━━ Document excerpt ━━
Shostack + Friends Blog Archive

 

Google Groups, Privacy and Spam

Writing to Farber’s Interesting People list, Lauren Weinstein writes:

Their new system is obscuring *all* e-mail addresses in *all*
netnews messages in the archive (including the vast numbers of
messages that do not originate within the Google environment and/or
that predate the existence of Google Groups). This includes not
only the addresses of individual netnews item authors, but also all
e-mail addresses within the body of those messages including contact
addresses, list addresses, administration addresses, etc.

There is no way (that I can find) to restore any of the e-mail
addresses in the headers or bodies of these messages, including
items ported in from external mailing lists. The “show original”
option simply provides an unparsed textual version — but all e-mail
addresses are still mangled. In some cases it might be possible to
guess the missing portions of the addresses, but in most cases this
would not be possible.

Actually, it is possible to find the original email addresses. You just need to use Google for it.
━━━
━━ Dataset extract ━━
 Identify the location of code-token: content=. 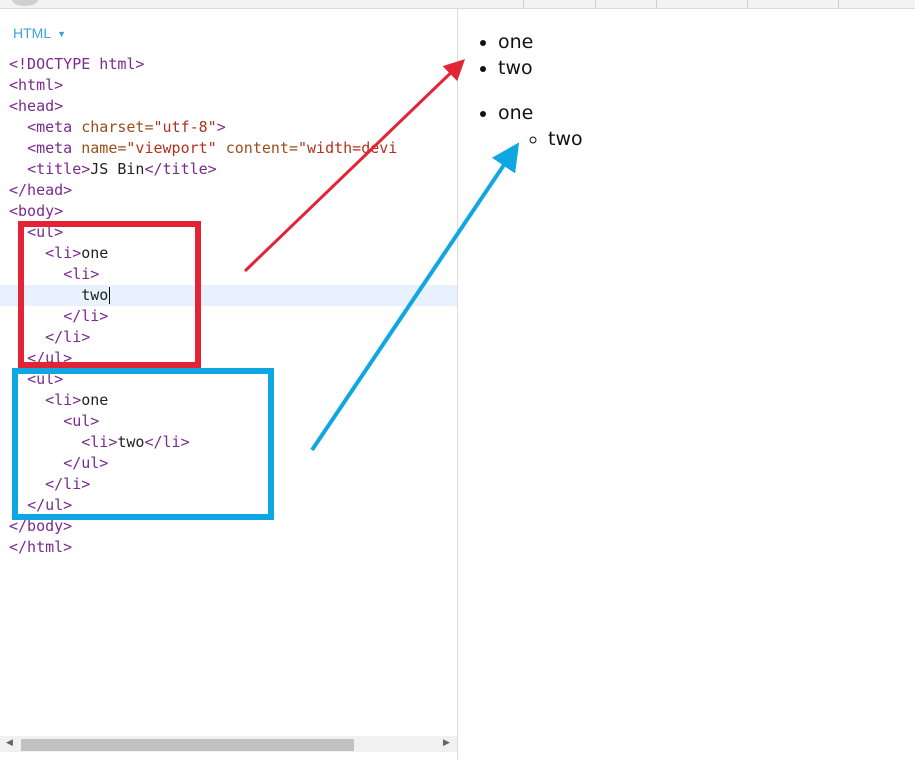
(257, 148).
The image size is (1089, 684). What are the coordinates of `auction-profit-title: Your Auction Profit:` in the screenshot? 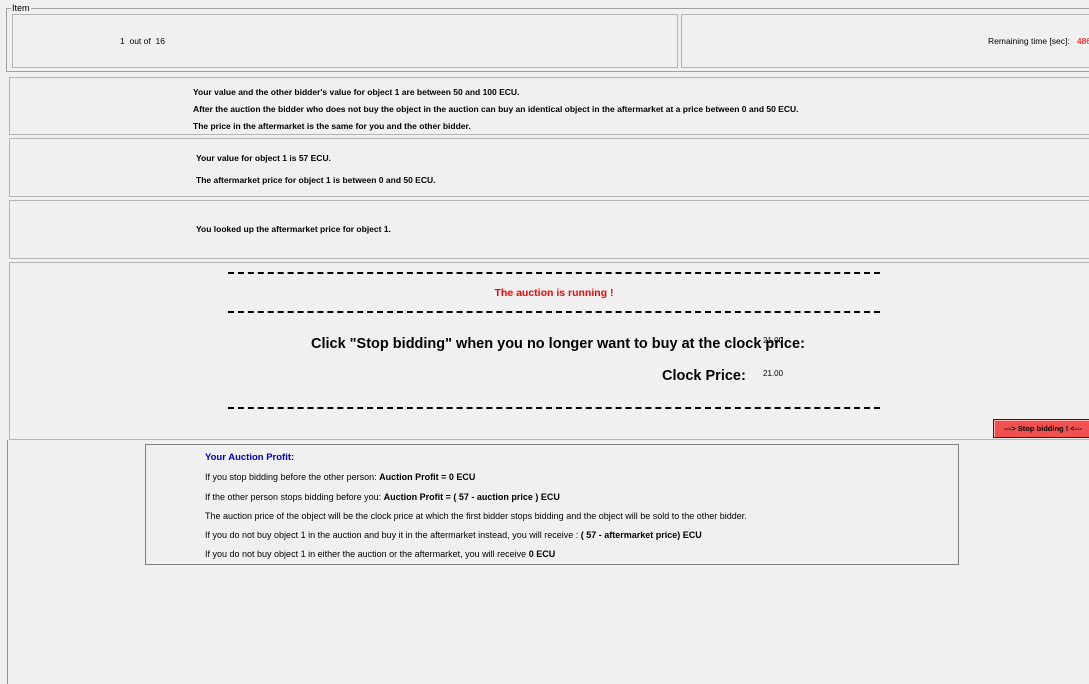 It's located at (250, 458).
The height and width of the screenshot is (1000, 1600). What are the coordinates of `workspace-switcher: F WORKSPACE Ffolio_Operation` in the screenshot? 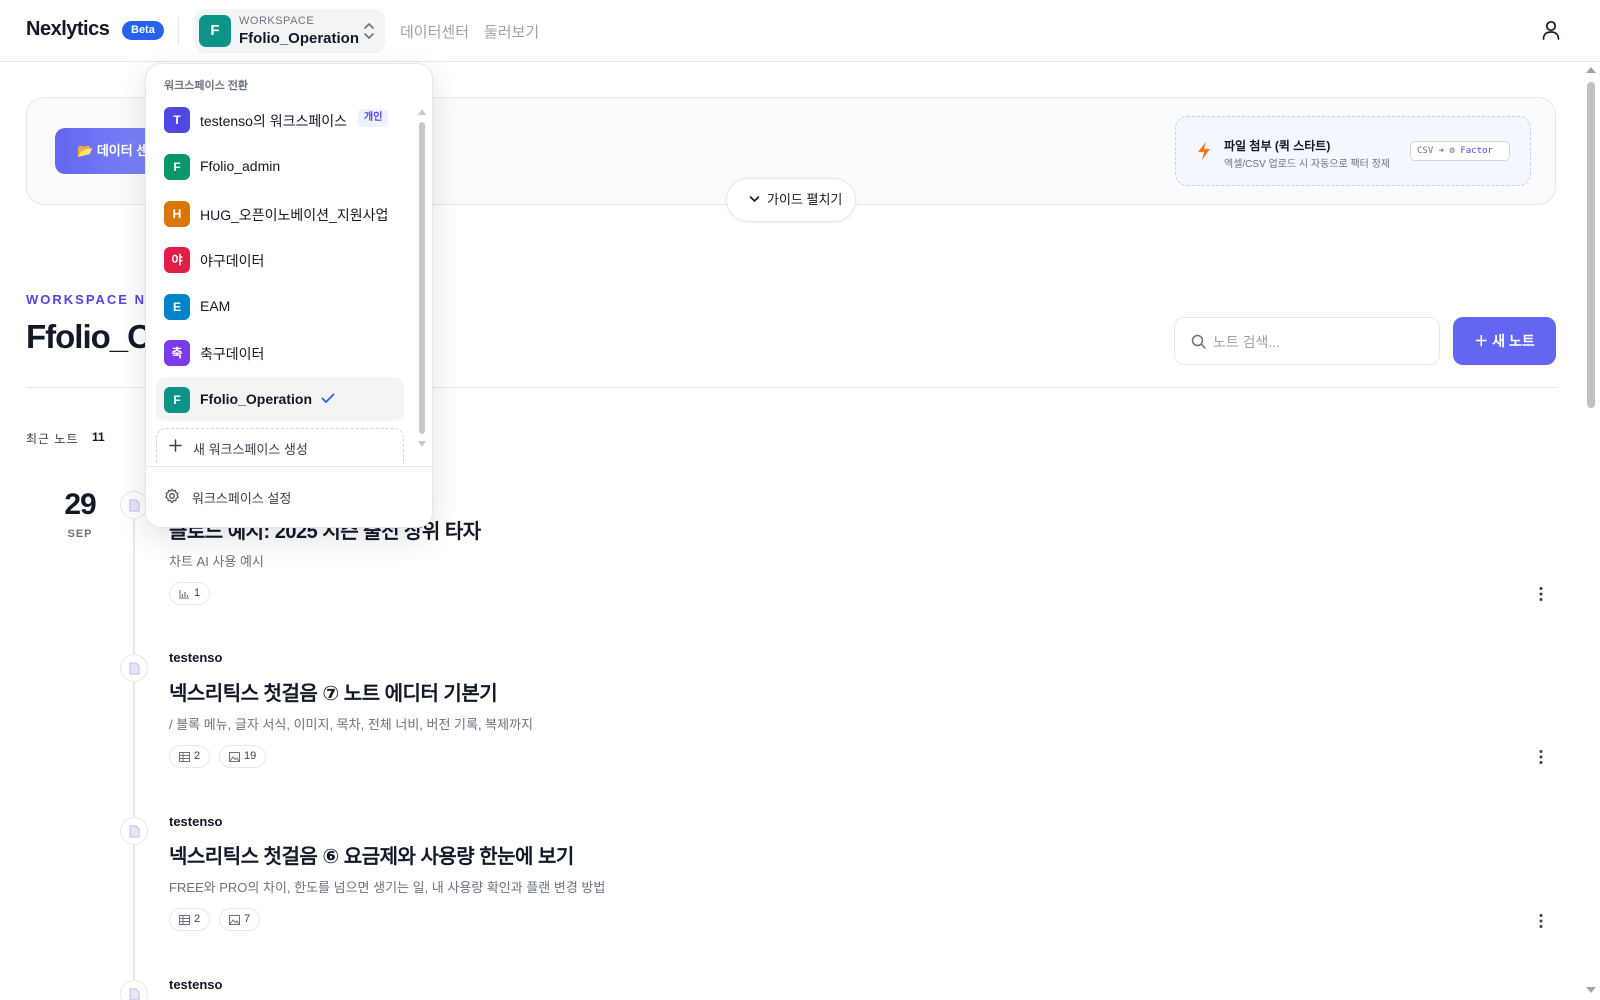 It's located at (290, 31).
━━━
Task list:
1 - Transcribe the stretch of the Google Groups blog post from "Writing to Farber’s" through "administration addresses, etc.".
2 - In the Google Groups blog post, which list was Lauren Weinstein writing to?
3 - Write the next part of the blog post on Google Groups, privacy and spam, continuing from its final sentence.

Expected results:
1 -
Writing to Farber’s Interesting People list, Lauren Weinstein writes:

Their new system is obscuring *all* e-mail addresses in *all*
netnews messages in the archive (including the vast numbers of
messages that do not originate within the Google environment and/or
that predate the existence of Google Groups). This includes not
only the addresses of individual netnews item authors, but also all
e-mail addresses within the body of those messages including contact
addresses, list addresses, administration addresses, etc.

2 - Farber's Interesting People list.

3 -
Take a message such as this one. Note the “a…@bwh.harvard.edu” email address. You now have a valid domain, and can start constructing addresses, and feeding them into Google. At some point, your address construction algorithm will emit “adam”, and you’ll get a link back to the original message.

Now, that’s not easy, and only, ummm, spammers will really go to the effort, until some hacker writes us some exploit code.

Like a lot of security measures, this one falls to many eyeballs looking to get clever around it. (Google could nominally detect and block the attack, but that would require huge distributed state being added to its web servers, which strikes me as unlikely.)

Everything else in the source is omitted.